= EXERCISE DESCRIPTION =
Below is a listing. Gather each line of it that contains "click".

= GIVEN ENTRIES =
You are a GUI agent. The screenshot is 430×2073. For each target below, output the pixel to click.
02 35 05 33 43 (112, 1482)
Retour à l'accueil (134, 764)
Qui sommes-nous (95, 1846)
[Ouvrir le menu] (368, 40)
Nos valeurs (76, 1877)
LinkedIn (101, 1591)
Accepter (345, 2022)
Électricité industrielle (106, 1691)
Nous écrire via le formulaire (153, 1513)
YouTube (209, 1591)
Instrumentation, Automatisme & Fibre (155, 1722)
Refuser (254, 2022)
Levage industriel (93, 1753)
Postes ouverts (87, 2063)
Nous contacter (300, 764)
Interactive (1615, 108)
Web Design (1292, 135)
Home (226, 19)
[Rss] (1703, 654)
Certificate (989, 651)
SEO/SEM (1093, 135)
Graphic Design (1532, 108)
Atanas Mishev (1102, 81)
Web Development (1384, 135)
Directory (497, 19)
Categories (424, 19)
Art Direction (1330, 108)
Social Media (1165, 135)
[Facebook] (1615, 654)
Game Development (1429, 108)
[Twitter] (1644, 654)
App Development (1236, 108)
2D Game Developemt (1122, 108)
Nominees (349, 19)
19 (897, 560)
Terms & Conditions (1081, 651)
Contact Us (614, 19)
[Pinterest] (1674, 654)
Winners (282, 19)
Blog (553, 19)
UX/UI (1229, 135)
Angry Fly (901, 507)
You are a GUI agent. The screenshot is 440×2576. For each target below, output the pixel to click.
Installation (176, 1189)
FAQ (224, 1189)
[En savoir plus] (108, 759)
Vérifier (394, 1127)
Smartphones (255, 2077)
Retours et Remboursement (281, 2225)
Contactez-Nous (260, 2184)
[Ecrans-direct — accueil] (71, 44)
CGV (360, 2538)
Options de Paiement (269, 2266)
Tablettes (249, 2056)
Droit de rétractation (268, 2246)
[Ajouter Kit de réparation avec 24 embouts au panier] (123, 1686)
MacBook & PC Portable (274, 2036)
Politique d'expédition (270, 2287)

= PROBLEM SOLUTION =
You are a GUI agent. The screenshot is 430×2073. For each target below, output the pixel to click.
You are a GUI agent. The screenshot is 440×2576. For each target below, output the pixel to click.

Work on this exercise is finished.